I testified at the October 5th VDOT meeting in Fairfax. The proposed tolls will cost over $4,000/year for citizens who use the HOT lanes except for HOV-3. If a husband and wife have different job start times or locations, that means an $8,000 commuting cost annually. And toll revenue will not be used to add new lanes to I-66 inside the Beltway, but turned over to an unelected board to build bike paths and improve some mass transit.
VDOT said they will “consider” adding another lane inside the Beltway after five years of review of the HOT lane project, but a required environment study would take another three years minimum before construction could begin.

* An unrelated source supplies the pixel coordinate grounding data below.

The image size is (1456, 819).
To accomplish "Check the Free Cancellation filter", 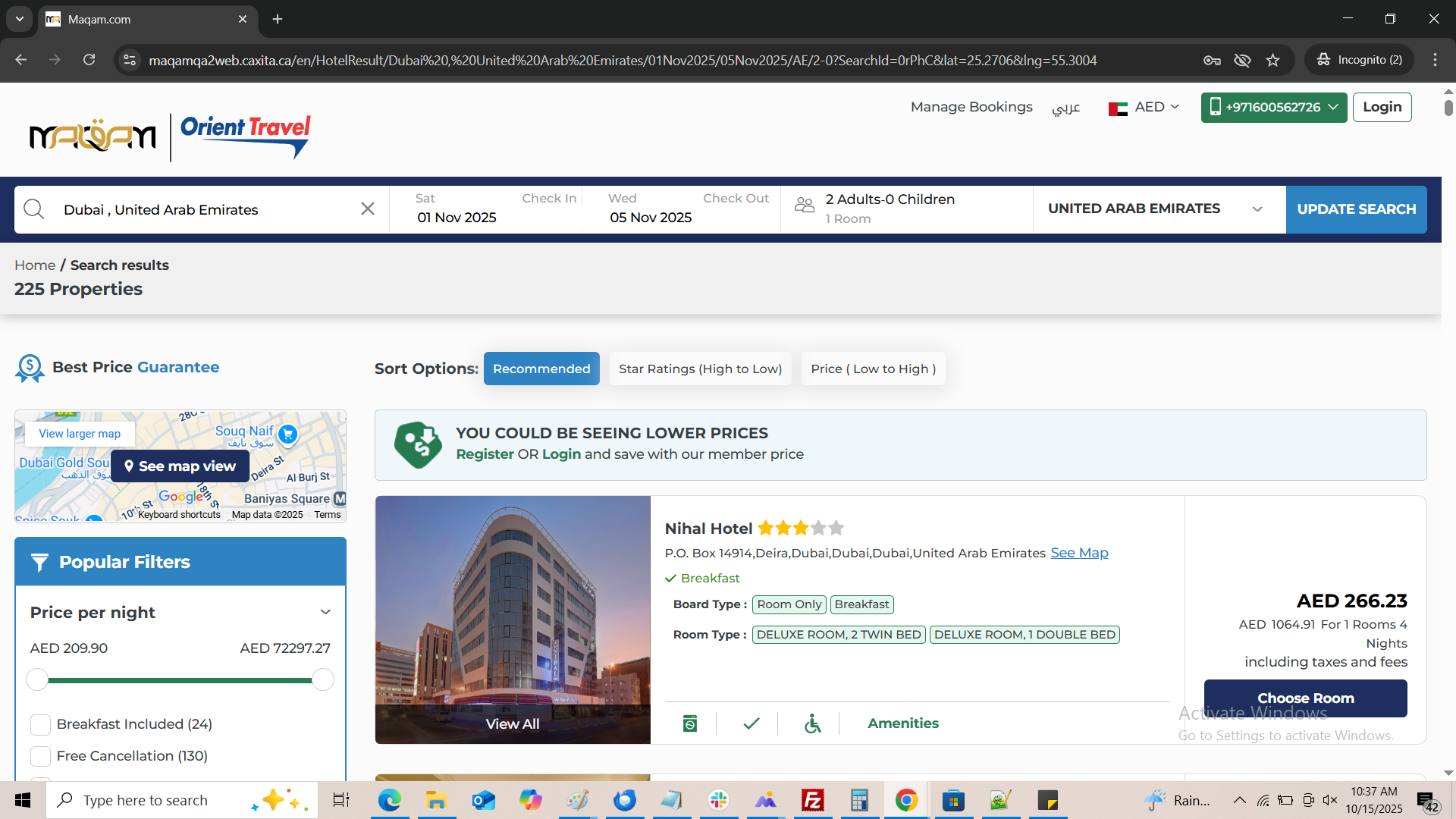I will (40, 756).
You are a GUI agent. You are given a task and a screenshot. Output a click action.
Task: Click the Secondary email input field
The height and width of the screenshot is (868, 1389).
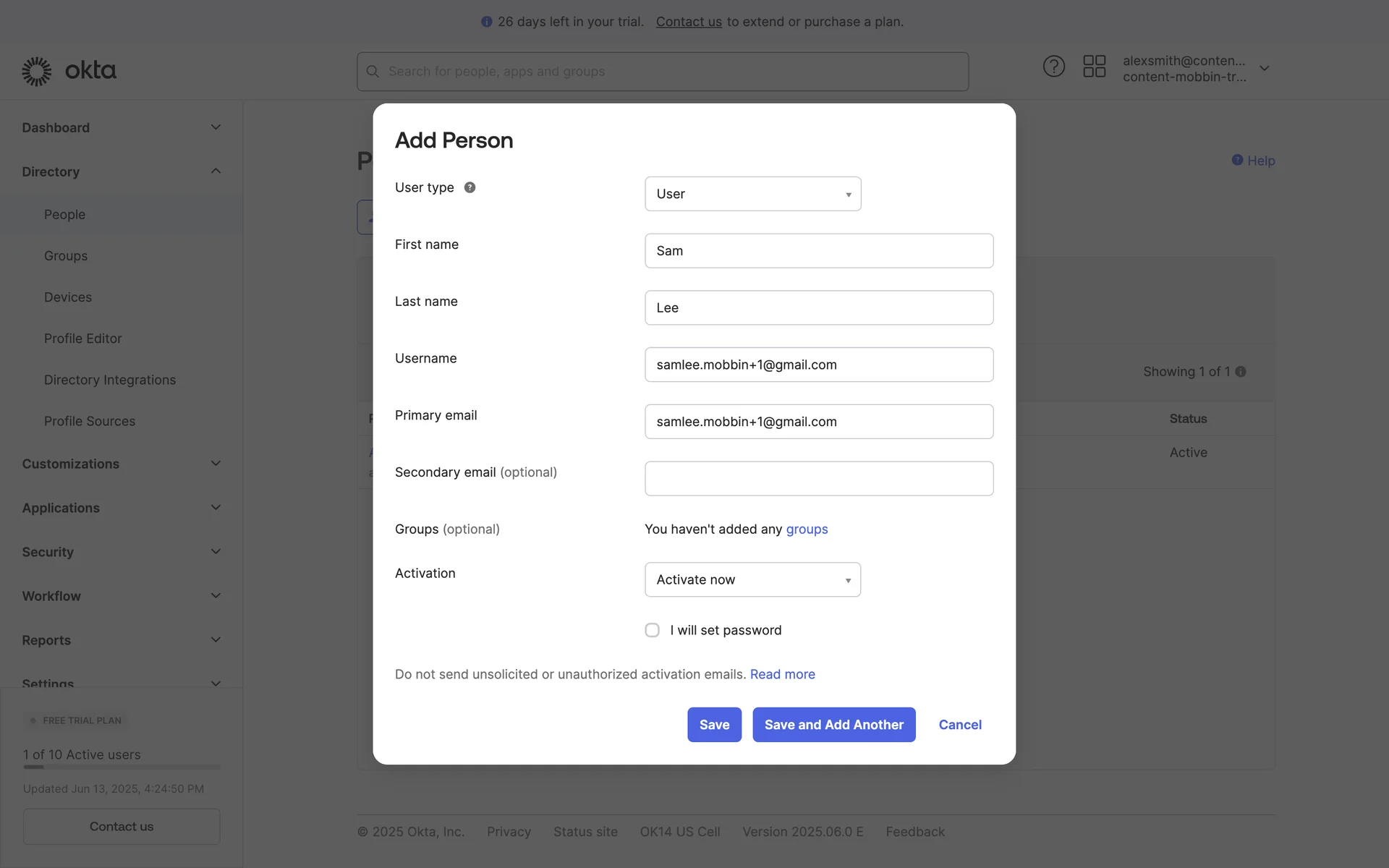[818, 479]
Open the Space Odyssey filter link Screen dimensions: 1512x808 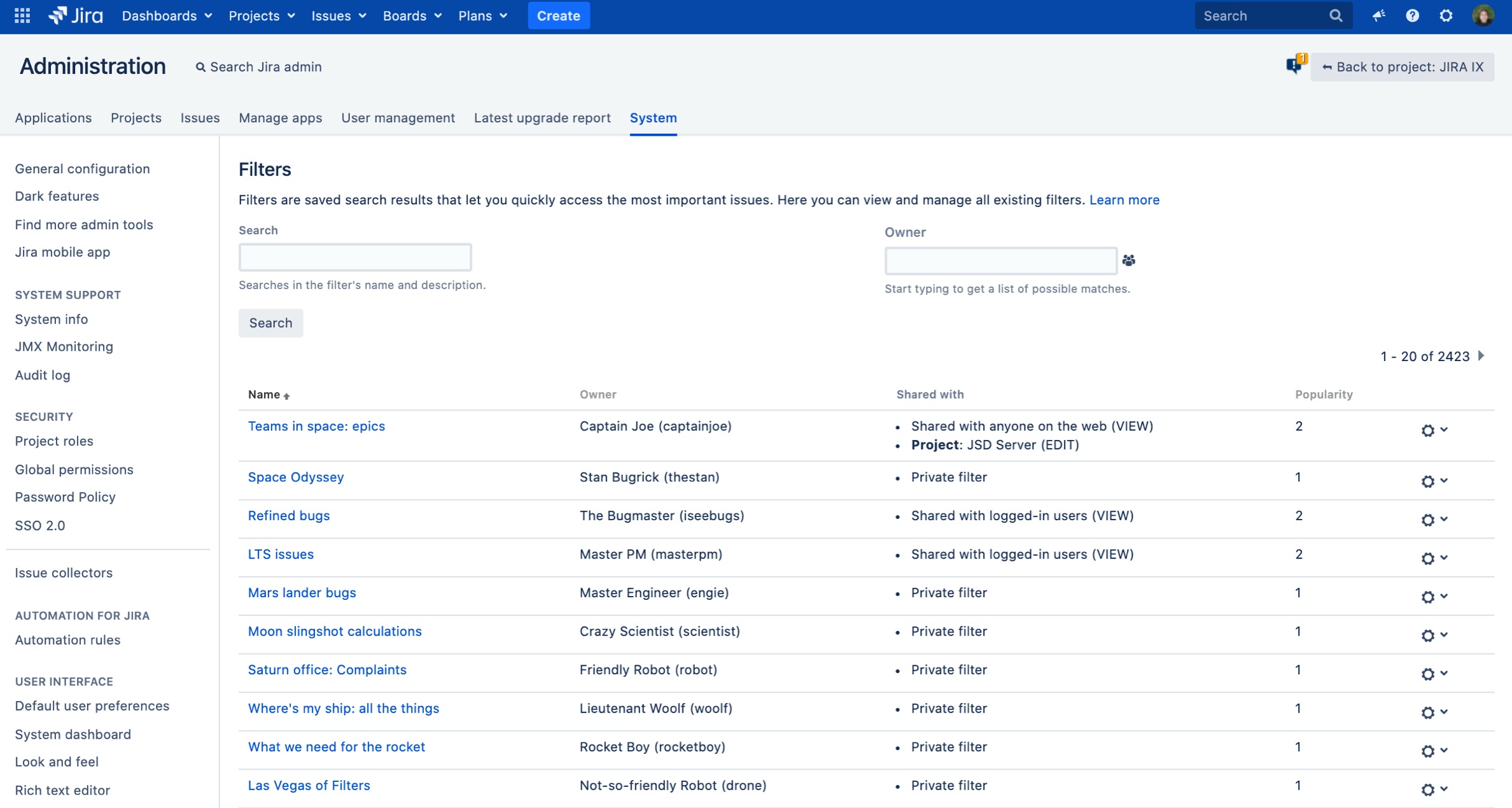pos(295,477)
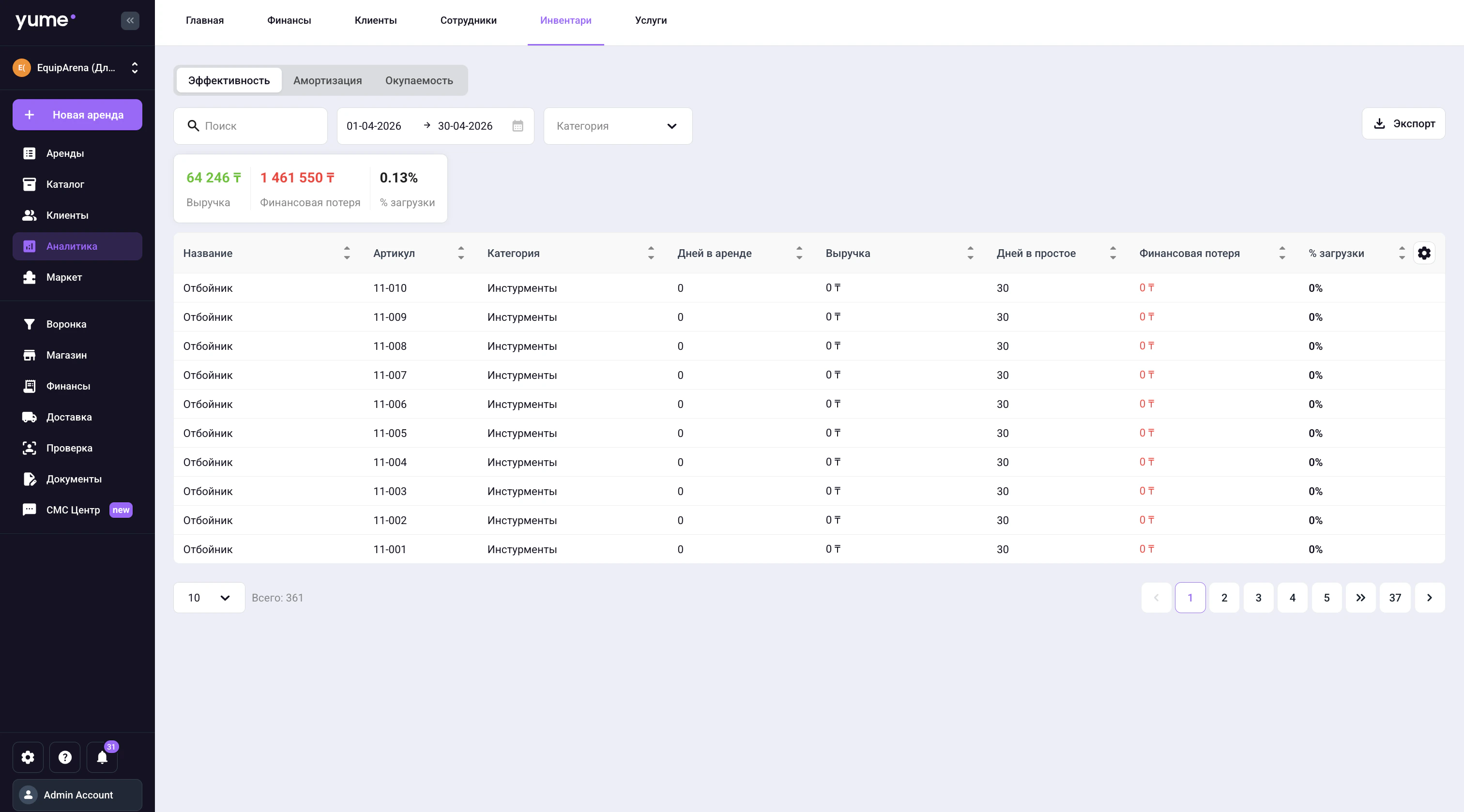Open sidebar settings gear icon
The image size is (1464, 812).
(28, 757)
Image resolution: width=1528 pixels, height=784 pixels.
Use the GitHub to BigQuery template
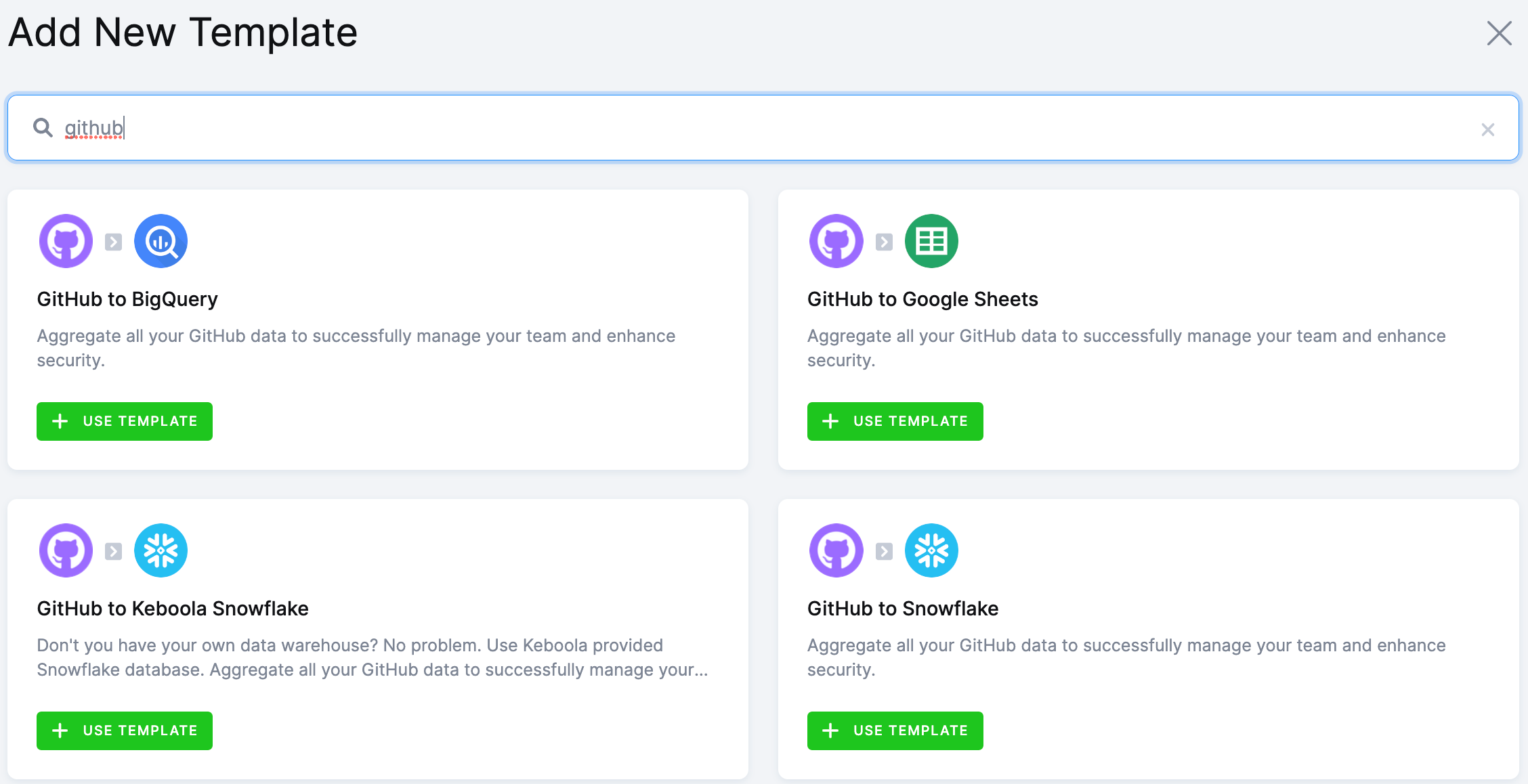pyautogui.click(x=125, y=421)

VDOT also plans to convert the existing HOV-2 lane on I-66 outside the beltway to a 24/7 HOV-3/Toll lane and build one additional HOT lane in each direction which will also be HOV-3/Toll. No additional regular use lanes will be built. Taxpayers already paid for I-66 and we should not exchange an existing general use lane for an expensive HOT lane.
While the goal of the expensive tolls may be to “convince” more people to use mass transit, seniors and those with disabilities, would have a harder time waiting for buses in inclement weather. Plus, there are inadequate parking facilities at many of the Metro and VRE stations.
Turning I-66 outside the Beltway from HOV-2 into HOV-3 while keeping Hybrid vehicles off the new lanes will almost certainly dump more vehicles into the regular use lanes. This is unfair to citizens who purchased homes and vehicles based on current expectations. At a minimum current Hybrid owners should be grandfathered.
Currently, anyone can use the HOV-2 lanes during non-HOV hours on I-66 inside and outside the beltway. The new HOT lanes outside the Beltway will be tolled 24/7 so fewer regular use lanes will be available during off-peak hours. VDOT will also affect the existing shoulder lanes that are available for use during peak hours, again reducing the number of regular use lanes. I don’t see how this will improve traffic on I-66 unless commuters start using side streets to get to work!
Prior to 2007, Virginia could place a toll anywhere on an Interstate with permission from the federal government. In 2007, we changed the Code to add a condition that in addition to requiring federal approval, the toll revenue must be “reasonably related to or benefit the users of the toll” (such as widening the road or adding a new lane or interchange). Turning over toll revenue to the Northern Virginia Transportation Commission (NVTC) to pay for bike trails and transit will not benefit drivers who pay the tolls. I also do not believe that Governor McAuliffe can eliminate an existing general use lane outside the Beltway and convert it to a tolled HOT lane because this would not comply with the part of the statute that requires tolls to be used to reduce “traffic congestion.” Removing a general purpose lane on I-66 outside the Beltway cannot reduce “traffic congestion.”
“A wise and frugal government, which shall restrain men from injuring one another, shall leave them otherwise free to regulate their own pursuits of industry and improvement, and shall not take from the mouth of labor the bread it has earned.”